Les retraités français et étrangers résidant à l’étranger et bénéficiaires d’une pension contributive servie par un régime français (retraite, réversion, invalidité, accident ou maladie professionnelle), bénéficient sous condition de l’assurance maladie de droit français (attention à la question de la complémentaire-santé) lors de leur passage en France (procédure dite « Cnarefe » ; voir Note pratique Gisti-Comede « la prise en charge des frais de santé des personnes étrangères » (2021), p.32, et 14. Protection maladie selon le statut. Pour en savoir + : Cleiss (Centre de liaisons européennes et internationales de Sécurité sociale), 01 45 26 33 41, www.cleiss.fr
Titre de séjour
Dans le cadre d’une entrée en France pour motif médical, l’autorisation de séjour est matérialisée par le visa prévu pour la durée des soins. Il n’y a donc pas de titre de séjour à demander en préfecture. Si les soins devaient être prolongés au-delà de la durée du crédit en jours du visa, il faut demander, en s’adressant à la préfecture de son lieu de domicile (ou de son lieu d’hospitalisation) :
- pour la personne détentrice d’un visa initial inférieur à 90 jours, la prolongation du visa dans la limite de 90 jours maximum cumulés (visa initial et prolongation incluse) ;
- pour un séjour au-delà de 90 jours en France, une demande d’« autorisation provisoire de séjour (APS) » sur la base de l’article R425-14 du Ceseda et, pour les Algériens sur la base du Titre III du protocole annexe à l’accord franco-algérien de 1968 modifié.

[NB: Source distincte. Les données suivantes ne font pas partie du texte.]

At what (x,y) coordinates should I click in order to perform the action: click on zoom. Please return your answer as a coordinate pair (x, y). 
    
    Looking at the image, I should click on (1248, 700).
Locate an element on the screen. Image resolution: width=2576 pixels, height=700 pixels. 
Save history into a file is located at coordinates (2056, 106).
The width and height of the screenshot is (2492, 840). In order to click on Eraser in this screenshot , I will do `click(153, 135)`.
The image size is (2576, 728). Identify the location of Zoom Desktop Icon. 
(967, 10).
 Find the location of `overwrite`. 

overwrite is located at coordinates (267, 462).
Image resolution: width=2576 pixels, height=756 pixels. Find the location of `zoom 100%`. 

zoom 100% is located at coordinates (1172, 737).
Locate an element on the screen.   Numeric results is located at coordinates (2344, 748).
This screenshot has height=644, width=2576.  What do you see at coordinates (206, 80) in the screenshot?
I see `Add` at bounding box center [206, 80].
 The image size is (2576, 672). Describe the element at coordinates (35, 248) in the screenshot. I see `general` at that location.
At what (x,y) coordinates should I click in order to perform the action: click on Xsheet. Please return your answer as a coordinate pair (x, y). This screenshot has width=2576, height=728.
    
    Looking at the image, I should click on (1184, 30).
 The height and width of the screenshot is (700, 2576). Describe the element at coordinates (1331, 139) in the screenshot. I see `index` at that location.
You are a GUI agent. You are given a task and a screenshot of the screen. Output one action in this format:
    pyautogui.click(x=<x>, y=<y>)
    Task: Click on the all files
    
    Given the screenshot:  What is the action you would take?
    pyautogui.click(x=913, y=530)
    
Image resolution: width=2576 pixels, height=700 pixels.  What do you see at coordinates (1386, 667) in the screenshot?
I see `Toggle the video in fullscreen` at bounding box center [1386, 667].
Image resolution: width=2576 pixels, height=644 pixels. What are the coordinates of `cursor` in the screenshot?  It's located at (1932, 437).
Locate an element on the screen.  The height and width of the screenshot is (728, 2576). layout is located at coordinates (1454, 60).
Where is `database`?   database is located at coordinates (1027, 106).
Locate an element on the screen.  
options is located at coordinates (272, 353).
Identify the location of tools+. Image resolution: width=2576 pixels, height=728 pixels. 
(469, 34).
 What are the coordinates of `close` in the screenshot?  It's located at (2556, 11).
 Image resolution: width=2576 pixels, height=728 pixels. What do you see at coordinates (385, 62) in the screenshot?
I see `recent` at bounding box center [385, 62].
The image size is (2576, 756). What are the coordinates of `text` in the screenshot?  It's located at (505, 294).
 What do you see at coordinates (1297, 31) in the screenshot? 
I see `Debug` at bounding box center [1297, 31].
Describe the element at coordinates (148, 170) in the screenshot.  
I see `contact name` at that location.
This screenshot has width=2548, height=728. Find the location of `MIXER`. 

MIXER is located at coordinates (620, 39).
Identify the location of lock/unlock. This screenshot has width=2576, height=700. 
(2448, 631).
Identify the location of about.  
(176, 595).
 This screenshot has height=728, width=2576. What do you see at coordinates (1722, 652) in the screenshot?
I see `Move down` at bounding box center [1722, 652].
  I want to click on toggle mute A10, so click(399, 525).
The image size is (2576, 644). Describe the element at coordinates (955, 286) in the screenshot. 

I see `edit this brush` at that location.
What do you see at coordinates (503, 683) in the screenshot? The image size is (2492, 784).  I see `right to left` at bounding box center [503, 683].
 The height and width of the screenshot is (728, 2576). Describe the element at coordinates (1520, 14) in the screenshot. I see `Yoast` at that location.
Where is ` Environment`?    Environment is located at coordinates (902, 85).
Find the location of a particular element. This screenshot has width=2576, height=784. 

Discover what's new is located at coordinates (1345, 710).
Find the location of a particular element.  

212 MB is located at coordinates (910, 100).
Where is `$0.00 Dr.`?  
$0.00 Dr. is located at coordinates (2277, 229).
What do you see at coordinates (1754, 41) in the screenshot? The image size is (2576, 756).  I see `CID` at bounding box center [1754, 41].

Il n’est pas prévu d’articulation avec la réglementation sur la carte de séjour temporaire pour raison médicale (art. L425-9 et L425-10 du Ceseda ou art. 6 7° de l’accord franco-algérien de 1968 modifié), laquelle concerne les étrangers « résidant habituellement en France » et non les étrangers de passage (voir 7. Droit au séjour pour raison médicale).